Unified Communications (UC) - Logical progression in communications, comprising internal staff, suppliers, customers as well as machine-to-machine
Interview zum Virtual Roundtable:
„Unified Communications“ - Status Quo, Erfolgsfaktoren, Lösungen
Das Thema „Unified Communications“ wird Unternehmen derzeit von vielen Seiten nahe gelegt. Die Wettbewerbsvorteile, die sich aus integrierter und vereinheitlichter Kommunikation ergeben, versprechen enorm zu sein, gleichzeitig positionieren sich Anbieter aus dem IT und TK-Umfeld mit sehr unterschiedlichen Ansätzen zur konkreten Umsetzung von „Unified Communications“. Wie Berlecon's Studie „VoIP und Unified Communications 2008“ zeigt, besitzt bisher keine Anbietergruppe das alleinige Vertrauen der CIOs, Kompetenz für die Umsetzung erfolgreicher „Unified Communications“-Projekte zu bündeln.

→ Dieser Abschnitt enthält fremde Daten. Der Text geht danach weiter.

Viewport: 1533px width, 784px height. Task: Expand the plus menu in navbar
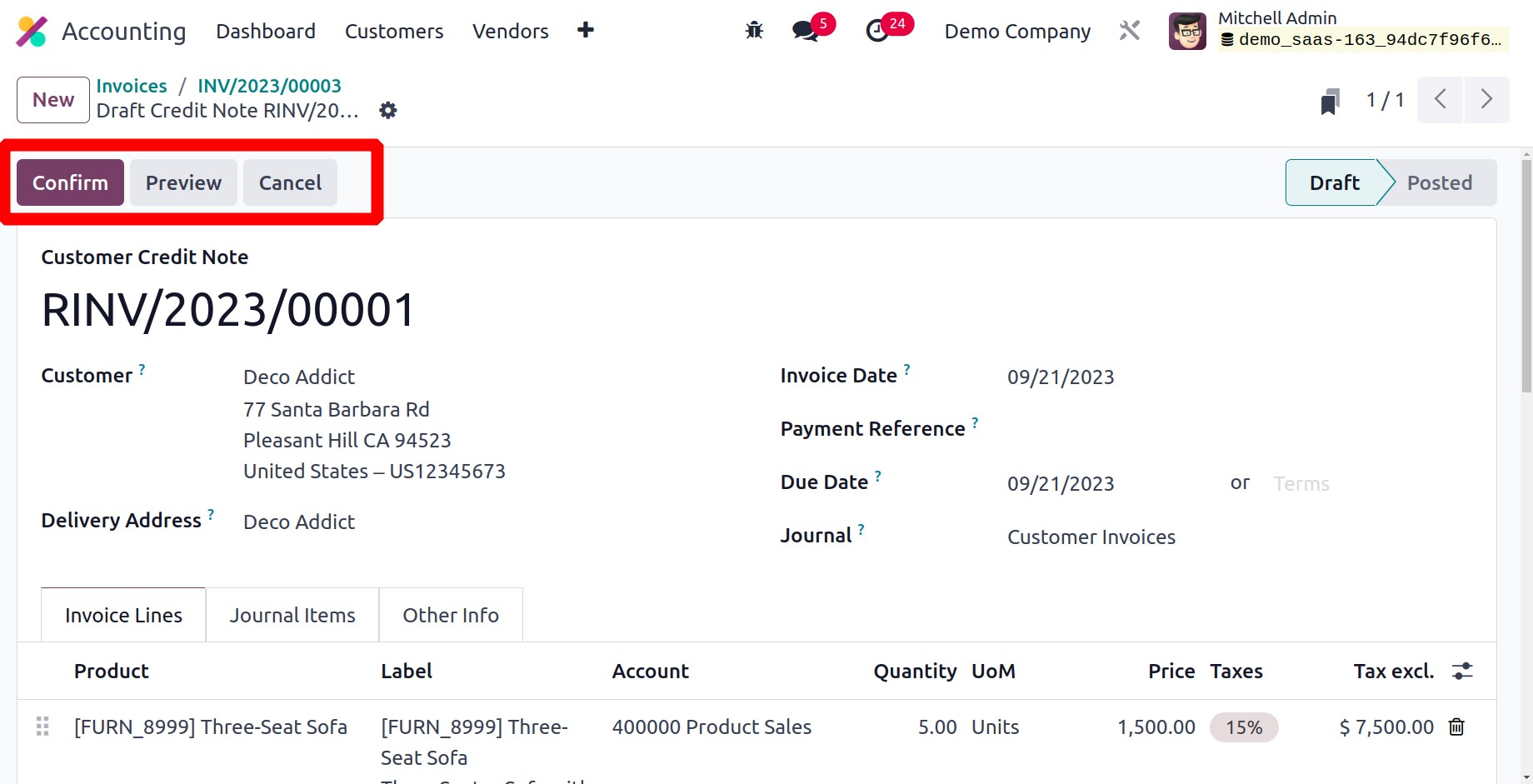click(586, 31)
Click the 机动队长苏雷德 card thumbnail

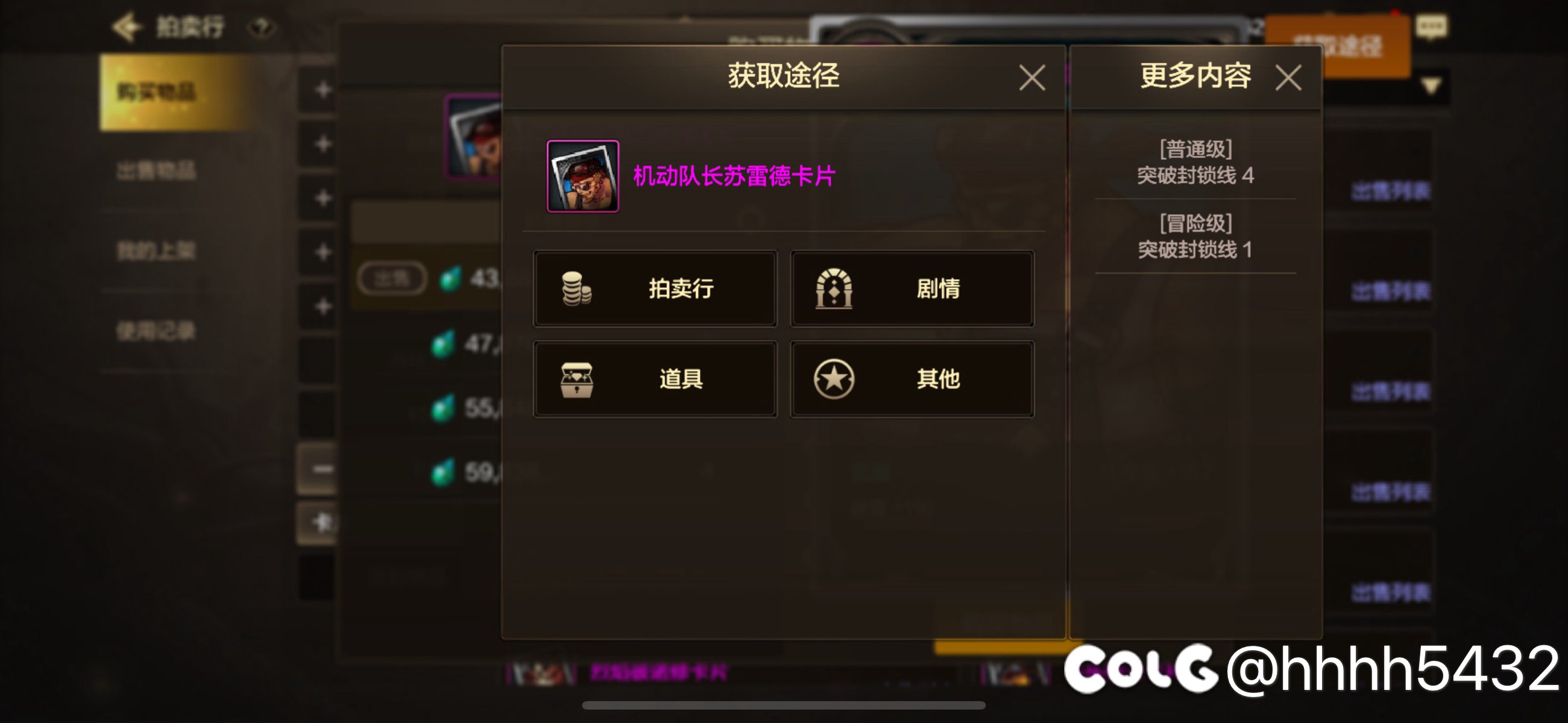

In dieser Competence-Site Interviewrunde stellen Experten aus Forschung und verschiedenen Unternehmen ihre Sicht auf das Thema dar. Dabei wird der Begriff „Unified Communications“ zunächst aus den verschiedenen Perspektiven definiert und im Folgenden die Relevanz für einzelne Zielbranchen und -Abteilungen hinterfragt. Außerdem gehen die Teilnehmer auf die Erfolgsfaktoren und die messbaren Ergebnisse möglicher Projekte ein und zeigen, welche Unterstützung sie Interessenten zum Thema bieten können.
Im Interview definiert Dan Bieler, Director Consulting, European Telecommunications & Networking bei der IDC Central Europe GmbH, den Begriff "Unified Communications" so:
"UC is the logical progression in communications, comprising internal staff, suppliers and customers as well as machine-to-machine. Für die meisten Anwender bedeutet UC in erster Linie die Integration von Sprache, Messaging (d.h.: Email und Instant Messaging), Kontaktmanagement und Präsenzfunktionen. Der Kommunikationsaspekt bleibt bei den Anwendern im Vordergrund; doch beginnen diese inzwischen die neuen Möglichkeiten der Integration von Kommunikation und ITFunktionalität zu erkennen. Einige Anwender sind bereits dabei, auch Videofunktionalität und verschiedene Web 2.0 Applikationen (z.B.: Wikis, Blogs, Social Networking oder Mashups) in ihre UC-Lösungen zu integrieren. Einige wenige Anwender haben UC bereits in ihre bestehenden CRM- und ERP-Systeme integriert."